One of the core remedies ordered by the CMA requires the nine largest retail banks in Great Britain and Northern Ireland to develop and implement an open banking standard application programming interface (API) to give third parties access to information about their services, prices and service quality in order to improve competition, efficiency and stimulate innovation. The open APIs also allow retail and SME customers to share their own transaction data with trusted intermediaries, which can then offer advice tailored to the individual customer.
These measures are intended to make it easier for customers to identify the best products for their needs. Additionally, PSD2 (see question 12) requires banks to allow third-party payment service providers to initiate payments from their customers’ accounts.Insurance products
Do fintech companies that sell or market insurance products in your jurisdiction need to be regulated?
Effecting or carrying out a contract of insurance is a regulated activity and fintech companies that wish to do this must be regulated. Companies that wish to market insurance products must either be regulated, have their marketing material approved by a regulated firm or fall within an applicable exclusion (see question 18).Credit references
Are there any restrictions on providing credit references or credit information services in your jurisdiction?
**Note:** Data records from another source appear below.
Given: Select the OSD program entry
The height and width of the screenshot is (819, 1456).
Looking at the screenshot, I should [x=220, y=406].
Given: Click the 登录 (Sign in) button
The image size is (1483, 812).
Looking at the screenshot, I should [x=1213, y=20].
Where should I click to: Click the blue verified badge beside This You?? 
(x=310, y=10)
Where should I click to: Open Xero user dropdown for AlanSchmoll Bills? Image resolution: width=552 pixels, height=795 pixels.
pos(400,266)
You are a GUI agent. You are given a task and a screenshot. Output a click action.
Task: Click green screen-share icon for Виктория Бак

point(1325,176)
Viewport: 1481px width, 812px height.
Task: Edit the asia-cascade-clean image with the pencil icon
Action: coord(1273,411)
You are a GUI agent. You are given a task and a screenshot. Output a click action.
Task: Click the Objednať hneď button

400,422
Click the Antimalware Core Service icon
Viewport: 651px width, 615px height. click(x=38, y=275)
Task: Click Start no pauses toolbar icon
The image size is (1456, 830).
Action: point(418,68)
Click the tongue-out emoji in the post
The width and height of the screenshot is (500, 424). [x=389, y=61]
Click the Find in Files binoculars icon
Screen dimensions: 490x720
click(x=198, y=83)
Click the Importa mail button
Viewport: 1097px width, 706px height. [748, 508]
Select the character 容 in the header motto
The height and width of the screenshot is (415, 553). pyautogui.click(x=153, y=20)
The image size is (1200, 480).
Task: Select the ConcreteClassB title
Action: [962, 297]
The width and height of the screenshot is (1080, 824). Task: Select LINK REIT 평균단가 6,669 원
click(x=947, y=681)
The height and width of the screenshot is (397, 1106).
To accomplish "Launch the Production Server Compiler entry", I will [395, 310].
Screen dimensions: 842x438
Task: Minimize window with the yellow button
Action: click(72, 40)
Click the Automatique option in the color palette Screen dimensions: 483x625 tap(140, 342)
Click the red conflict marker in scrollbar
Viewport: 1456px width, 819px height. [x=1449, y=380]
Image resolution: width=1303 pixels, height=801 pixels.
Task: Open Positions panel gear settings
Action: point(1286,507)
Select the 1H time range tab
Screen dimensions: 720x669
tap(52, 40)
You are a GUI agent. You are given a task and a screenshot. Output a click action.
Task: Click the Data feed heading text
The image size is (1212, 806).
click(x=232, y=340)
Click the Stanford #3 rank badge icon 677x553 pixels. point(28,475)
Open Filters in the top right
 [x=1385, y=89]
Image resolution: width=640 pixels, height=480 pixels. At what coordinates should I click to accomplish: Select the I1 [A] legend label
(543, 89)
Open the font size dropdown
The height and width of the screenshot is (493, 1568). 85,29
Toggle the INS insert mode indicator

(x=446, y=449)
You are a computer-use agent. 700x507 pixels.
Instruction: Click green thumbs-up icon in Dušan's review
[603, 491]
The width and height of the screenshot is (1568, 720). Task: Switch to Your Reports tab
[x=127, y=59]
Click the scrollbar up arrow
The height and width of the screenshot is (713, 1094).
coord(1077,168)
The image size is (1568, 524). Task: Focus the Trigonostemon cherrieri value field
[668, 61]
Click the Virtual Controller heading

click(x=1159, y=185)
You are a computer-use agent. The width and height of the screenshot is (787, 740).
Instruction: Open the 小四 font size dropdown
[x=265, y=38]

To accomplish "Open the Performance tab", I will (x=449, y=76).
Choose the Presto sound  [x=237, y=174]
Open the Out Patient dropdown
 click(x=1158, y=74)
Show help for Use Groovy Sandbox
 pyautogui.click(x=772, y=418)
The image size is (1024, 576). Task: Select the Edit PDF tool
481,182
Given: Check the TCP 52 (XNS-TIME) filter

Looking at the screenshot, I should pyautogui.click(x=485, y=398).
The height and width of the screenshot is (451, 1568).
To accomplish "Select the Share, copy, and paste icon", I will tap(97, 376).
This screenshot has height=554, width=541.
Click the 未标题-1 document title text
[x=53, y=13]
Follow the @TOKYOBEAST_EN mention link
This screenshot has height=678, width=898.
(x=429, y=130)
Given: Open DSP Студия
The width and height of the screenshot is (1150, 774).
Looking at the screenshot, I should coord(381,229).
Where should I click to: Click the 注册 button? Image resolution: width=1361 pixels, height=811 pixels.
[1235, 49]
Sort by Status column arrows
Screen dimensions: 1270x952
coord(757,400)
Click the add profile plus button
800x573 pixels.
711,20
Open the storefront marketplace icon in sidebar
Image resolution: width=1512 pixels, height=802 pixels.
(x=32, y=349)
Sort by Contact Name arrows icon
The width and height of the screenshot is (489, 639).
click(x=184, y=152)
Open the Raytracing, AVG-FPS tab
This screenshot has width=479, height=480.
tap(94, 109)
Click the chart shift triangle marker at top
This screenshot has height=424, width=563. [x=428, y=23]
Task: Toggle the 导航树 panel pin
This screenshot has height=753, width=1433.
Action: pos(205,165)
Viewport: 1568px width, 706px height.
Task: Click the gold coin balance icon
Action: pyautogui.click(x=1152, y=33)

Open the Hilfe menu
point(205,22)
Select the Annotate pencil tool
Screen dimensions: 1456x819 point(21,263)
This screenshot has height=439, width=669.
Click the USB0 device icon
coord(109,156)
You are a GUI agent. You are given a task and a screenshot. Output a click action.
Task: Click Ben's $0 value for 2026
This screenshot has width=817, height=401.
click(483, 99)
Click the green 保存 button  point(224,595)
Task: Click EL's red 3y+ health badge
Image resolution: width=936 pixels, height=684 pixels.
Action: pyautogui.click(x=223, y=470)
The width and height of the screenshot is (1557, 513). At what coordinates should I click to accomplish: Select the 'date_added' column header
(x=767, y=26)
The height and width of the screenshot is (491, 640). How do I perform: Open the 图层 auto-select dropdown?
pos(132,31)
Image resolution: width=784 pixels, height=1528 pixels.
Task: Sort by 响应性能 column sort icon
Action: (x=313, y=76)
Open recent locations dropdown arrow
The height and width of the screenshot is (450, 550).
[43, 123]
Providing credit information services and providing credit references are regulated activities for which firms must be regulated. A firm provides credit information services where it takes any of the following steps (or gives advice in relation to any of the following steps) on behalf of an individual or relevant recipient of credit:
- ascertaining whether a credit information agency holds information relevant to the financial standing of an individual or relevant recipient of credit;
- ascertaining the contents of such information;
- securing the correction of, the omission of anything from, or the making of any other kind of modification of, such information; and
- securing that a credit information agency that holds such information:
- stops holding the information; or
- does not provide it to any other person.
Providing credit references involves providing people with information relevant to the financial standing of individuals or relevant recipients of credit where the person has collected the information for that purpose.
In addition, the Small and Medium-Sized Business (Credit Information) Regulations 2015 (SMB Regulations) require:
- designated banks to share specified credit information about SMEs with designated credit reference agencies (with the permission of the relevant SME); and
- designated credit reference agencies to provide this information to finance providers at the request of the SME and to the Bank of England.
While the provision of this information is not a regulated activity under FSMA 2000, the FCA does monitor and enforce compliance with the SMB Regulations.